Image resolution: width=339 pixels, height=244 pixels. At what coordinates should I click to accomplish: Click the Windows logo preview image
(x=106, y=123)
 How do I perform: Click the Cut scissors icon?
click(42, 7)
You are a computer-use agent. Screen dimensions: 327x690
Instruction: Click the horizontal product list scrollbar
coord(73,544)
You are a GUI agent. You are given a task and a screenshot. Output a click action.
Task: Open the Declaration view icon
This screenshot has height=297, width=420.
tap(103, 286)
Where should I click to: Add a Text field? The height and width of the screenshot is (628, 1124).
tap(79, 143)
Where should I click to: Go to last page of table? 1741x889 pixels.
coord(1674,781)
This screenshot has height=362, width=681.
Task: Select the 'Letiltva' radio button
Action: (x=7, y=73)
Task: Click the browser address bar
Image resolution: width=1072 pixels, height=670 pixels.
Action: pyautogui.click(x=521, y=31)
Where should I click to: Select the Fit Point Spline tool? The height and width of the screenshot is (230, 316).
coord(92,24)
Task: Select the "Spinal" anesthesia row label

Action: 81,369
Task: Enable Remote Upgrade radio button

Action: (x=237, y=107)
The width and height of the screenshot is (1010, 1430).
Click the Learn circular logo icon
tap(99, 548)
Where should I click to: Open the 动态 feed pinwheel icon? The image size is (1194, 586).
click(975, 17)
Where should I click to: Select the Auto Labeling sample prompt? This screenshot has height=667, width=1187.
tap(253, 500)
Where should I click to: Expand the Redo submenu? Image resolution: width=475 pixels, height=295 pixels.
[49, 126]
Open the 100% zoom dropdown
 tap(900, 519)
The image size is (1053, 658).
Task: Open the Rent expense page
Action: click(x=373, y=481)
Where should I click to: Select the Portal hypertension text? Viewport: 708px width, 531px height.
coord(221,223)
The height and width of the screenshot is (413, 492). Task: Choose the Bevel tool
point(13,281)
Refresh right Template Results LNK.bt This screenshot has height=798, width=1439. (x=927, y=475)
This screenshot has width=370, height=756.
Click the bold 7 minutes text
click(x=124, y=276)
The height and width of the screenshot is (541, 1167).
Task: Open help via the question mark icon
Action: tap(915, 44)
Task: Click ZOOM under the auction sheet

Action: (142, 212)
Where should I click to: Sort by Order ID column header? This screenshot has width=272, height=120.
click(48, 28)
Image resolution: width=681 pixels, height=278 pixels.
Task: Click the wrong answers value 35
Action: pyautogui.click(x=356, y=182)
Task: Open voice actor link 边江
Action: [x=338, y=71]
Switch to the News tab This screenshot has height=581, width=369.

> _The exercise_
Please rename "Where should I click to" to "Where do I click to" in all the items above, keeping every other line the same.

> _Worked solution_
Image resolution: width=339 pixels, height=244 pixels. At what coordinates should I click to accomplish: Click the Windows logo preview image
(x=106, y=123)
 How do I perform: Click the Cut scissors icon?
click(42, 7)
You are a computer-use agent. Screen dimensions: 327x690
Instruction: Click the horizontal product list scrollbar
coord(73,544)
You are a GUI agent. You are given a task and a screenshot. Output a click action.
Task: Open the Declaration view icon
This screenshot has height=297, width=420.
tap(103, 286)
Where do I click to: Add a Text field? The height and width of the screenshot is (628, 1124).
tap(79, 143)
Where do I click to: Go to last page of table? 1741x889 pixels.
coord(1674,781)
This screenshot has height=362, width=681.
Task: Select the 'Letiltva' radio button
Action: (x=7, y=73)
Task: Click the browser address bar
Image resolution: width=1072 pixels, height=670 pixels.
Action: pyautogui.click(x=521, y=31)
Where do I click to: Select the Fit Point Spline tool? The height and width of the screenshot is (230, 316).
coord(92,24)
Task: Select the "Spinal" anesthesia row label

Action: 81,369
Task: Enable Remote Upgrade radio button

Action: (x=237, y=107)
The width and height of the screenshot is (1010, 1430).
Click the Learn circular logo icon
tap(99, 548)
Where do I click to: Open the 动态 feed pinwheel icon? The image size is (1194, 586).
click(975, 17)
Where do I click to: Select the Auto Labeling sample prompt? This screenshot has height=667, width=1187.
tap(253, 500)
Where do I click to: Expand the Redo submenu? Image resolution: width=475 pixels, height=295 pixels.
[49, 126]
Open the 100% zoom dropdown
 tap(900, 519)
The image size is (1053, 658).
Task: Open the Rent expense page
Action: click(x=373, y=481)
Where do I click to: Select the Portal hypertension text? Viewport: 708px width, 531px height.
coord(221,223)
The height and width of the screenshot is (413, 492). Task: Choose the Bevel tool
point(13,281)
Refresh right Template Results LNK.bt This screenshot has height=798, width=1439. (x=927, y=475)
This screenshot has width=370, height=756.
Click the bold 7 minutes text
click(x=124, y=276)
The height and width of the screenshot is (541, 1167).
Task: Open help via the question mark icon
Action: tap(915, 44)
Task: Click ZOOM under the auction sheet

Action: (142, 212)
Where do I click to: Sort by Order ID column header? This screenshot has width=272, height=120.
click(48, 28)
Image resolution: width=681 pixels, height=278 pixels.
Task: Click the wrong answers value 35
Action: pyautogui.click(x=356, y=182)
Task: Open voice actor link 边江
Action: [x=338, y=71]
Switch to the News tab This screenshot has height=581, width=369.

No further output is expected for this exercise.